What is most frightening about all this so regarding our own society is the prelude to judgment that is described in Romans chapter 1. There Paul describes the history of humanity in which people after people who knew better, rebelled. For their rebellion they "treasure up wrath" for themselves (2:5).
But the awful thing that happened before punishment fell is described in those ominous words repeated three times over, "Therefore, God gave them over" (Rom. 1:24, 26, 28). The first step toward national retribution seems to be that God removes restraint and allows a society to have things its own way. Giving them over to themselves they have what they want, and that is precisely the very worst thing that can ever happen to us. What we need is divine restraint from our sinfulness. When God gives us over to ourselves, we are hopelessly lost.
This is frightening, because it seems to describe exactly the condition of our society. How else can we explain the enormous pressure to tolerate homosexuality? How else can we explain the enormous pressure on politicians to condone the hideous practice of partial birth abortion? It should be easy to oppose such a dreadful thing. How else can we explain the societal condoning of leaders who abuse office, lie, perjure selves, and even commit treason? Do we know better? Yes, we do, but it seems that we have been made to lie in the bed which we have made for ourselves.
This principle seems to be in view in Isaiah 3:4 – "I will give children to be their princes, and babes shall rule over them." "Babies" ruling over us? We used to have Washingtons and Lincolns. Now we have Bill Clinton. In terms of statesmanship, the difference is staggering.
Or look at this in relation to Amos 8:11 – "I will send a famine on the land, not a famine of bread, nor a thirst for water, but of hearing the words of the LORD." In one sense, we could argue that the gospel is still readily available in our society. But then again, how many churches are there which really expound the gospel? "Famine" is a word that fits very well.
Billy Graham was quoted to have said, "If God does not judge America, he will owe Sodom and Gomorrah an apology." I won't dispute that, but you see the point of Romans 1? It is not a question of if judgment will come – it has already begun. God seems to have given us over to ourselves.

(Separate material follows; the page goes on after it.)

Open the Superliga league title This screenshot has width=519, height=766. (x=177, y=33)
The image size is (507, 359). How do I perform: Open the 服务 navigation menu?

Again, I cannot say what God will do or when. I do not know that judgment will finally come – perhaps God will send revival instead, and turn the hearts of the people back to His law. Further, we can pray with Genesis 18-19 in mind and recall the bargain God offered Abraham – that for 10 righteous people in Sodom He will not send destruction. But we must see our society through this lens – to tolerate sin is to invite divine wrath from God the judge of all the earth. It is a sobering thought.
A Happy Note
There is one happy thought in all this. Frequently when the prophets warn of coming national judgment because of the sins of the society and / or its rulers there is a note of hope – a promise that one day God will send another King to establish God's rule the world over. He will rule in righteousness and with a rod of iron will enforce justice and morality. Indeed, the nations will be made to worship (Zech. 14). And we may be sure that when he comes there will be no homosexual lobby to influence his decisions, no radical feminist to scream for abortion rights. There will be no leaders allowed to twist the meanings of words for personal gain or harass the people. Instead, "the whole earth shall be filled with the knowledge of the Lord, as waters cover sea." And no enemy will be permitted to stand. And the righteous, who now find themselves in such minority, will then share in his glory and in his rule. And the name of Jesus, which for so long was banned from public use, will then be the name which every tongue will acknowledge to be the name above every name, and every knee will bow before Him in submission to his universal lordship. His rule will be universal, and it will be forever. "Even so, come! Lord Jesus!"